* [Tasks to carry out]:
- A) Extract the part of the forum thread from "Besides, Slavic languages" to "than 'nationality' or language." word for word.
- B) According to the forum thread, until what year was Old-Belorussian used for clerical work in the Grand Duchy of Lithuania?

* [Source passage]:
▽

I am not so concerned about ethnicity here, I think everybody is whatever that person considers himself or herself to be. I just doubt they would call a person speaking Lithuanian or Belorussian a Pole, unless they called everybody a Pole if they came from the Kingdom of Poland. By the way, it was not Belorussian then, but Old Russian, I think. I think Polish was introduced as the official language of Lithuania around 1627.


----------



## ahvalj

As far as I know, most people with the pretty widespread surname Литвинов (+ Ukrainian Литвиненко, Литовченко) are of an ethnically unspecified ancestry from the former Lithuanian-Polish commonwealth. Also, the few Поляков's I know are all Jews (see also: http://ru.wikipedia.org/wiki/Поляков).


----------



## Maroseika

LilianaB said:


> I am not so concerned about ethnicity here, I think everybody is whatever that person considers himself or herself to be. I just doubt they would call a person speaking Lithuanian or Belorussian  a Pole, unless they called everybody a Pole if they came from the  Kingdom of Poland.


The notion of nation, nationality, national language, ethnicity were quite different those far-off days. Many (most?) people even never  pondered over the name of their language, the more so about the name of the alien's languages. Any alien, if he wanted to be understood, had ot speak local language and hardly anybody cared of his native language name.
Besides, Slavic languages those days were much more mutually intelegeable than now, and even ambassadors in the 15-16 cent. could go without interpretors. Therefore a stranger from what we now call Poland, Lithuania or Belorussia just tried totalk local Russian, and if he got a nickname based on his origin, it should have been rather place than 'nationality' or language.



> By the way, it was not Belorussian then, but Old Russian, I think. I think Polish was introduced as the official language of Lithuania around 1627.



I am not sure what exactly language to mean you take 'Old Russian', but the language they used for clerical work in the Grand Duchy of Lithuania until 1693, was what is called now Old-Belorussian. This language has many other names, but it is an ancestor of modern Belorussian and not Russian language.


----------



## Maroseika

ahvalj said:


> As far as I know, most people with the pretty widespread surname Литвинов (+ Ukrainian Литвиненко, Литовченко) are of an ethnically unspecified ancestry from the former Lithuanian-Polish commonwealth. Also, the few Поляков's I know are all Jews (see also: http://ru.wikipedia.org/wiki/Поляков).



This article reports that Поляков is Russian and Jewish surname.


----------



## ahvalj

Maroseika said:


> This article reports that Поляков is Russian and Jewish surname.


Of course, but the Поляков *I know* are Jews.

△

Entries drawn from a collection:
▽

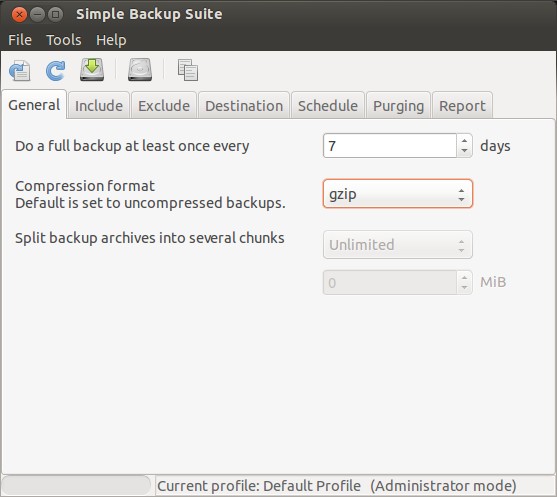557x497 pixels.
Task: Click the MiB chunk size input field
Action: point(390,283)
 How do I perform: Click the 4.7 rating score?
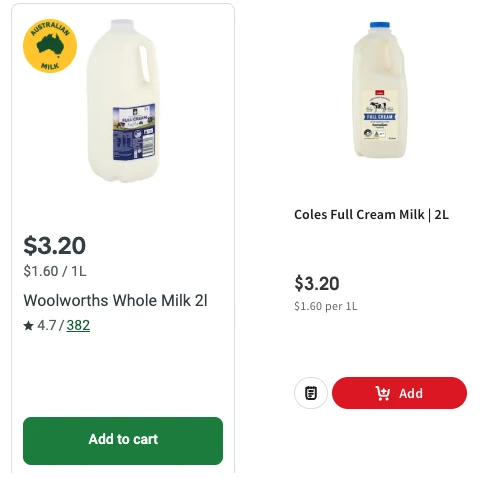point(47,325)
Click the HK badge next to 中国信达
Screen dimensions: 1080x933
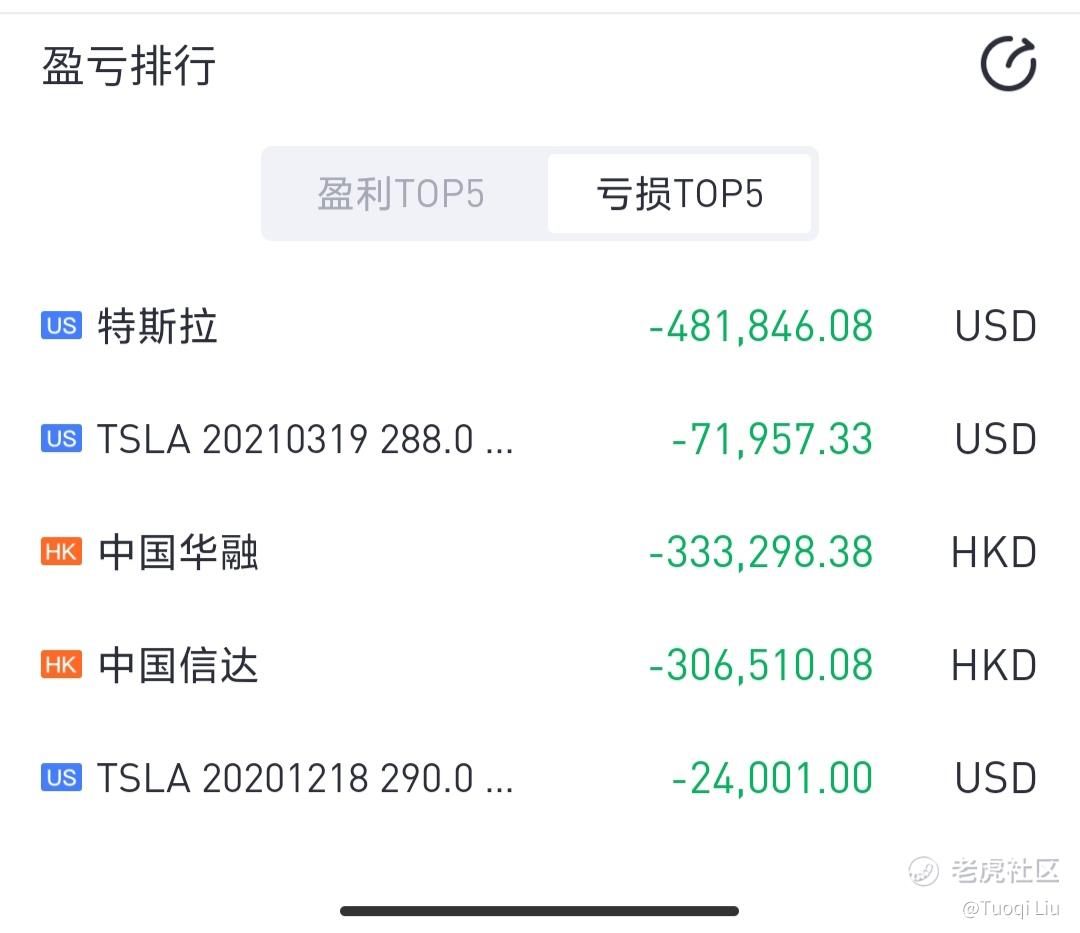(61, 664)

△

* [Exercise results]:
- A)
Besides, Slavic languages those days were much more mutually intelegeable than now, and even ambassadors in the 15-16 cent. could go without interpretors. Therefore a stranger from what we now call Poland, Lithuania or Belorussia just tried totalk local Russian, and if he got a nickname based on his origin, it should have been rather place than 'nationality' or language.

- B) 1693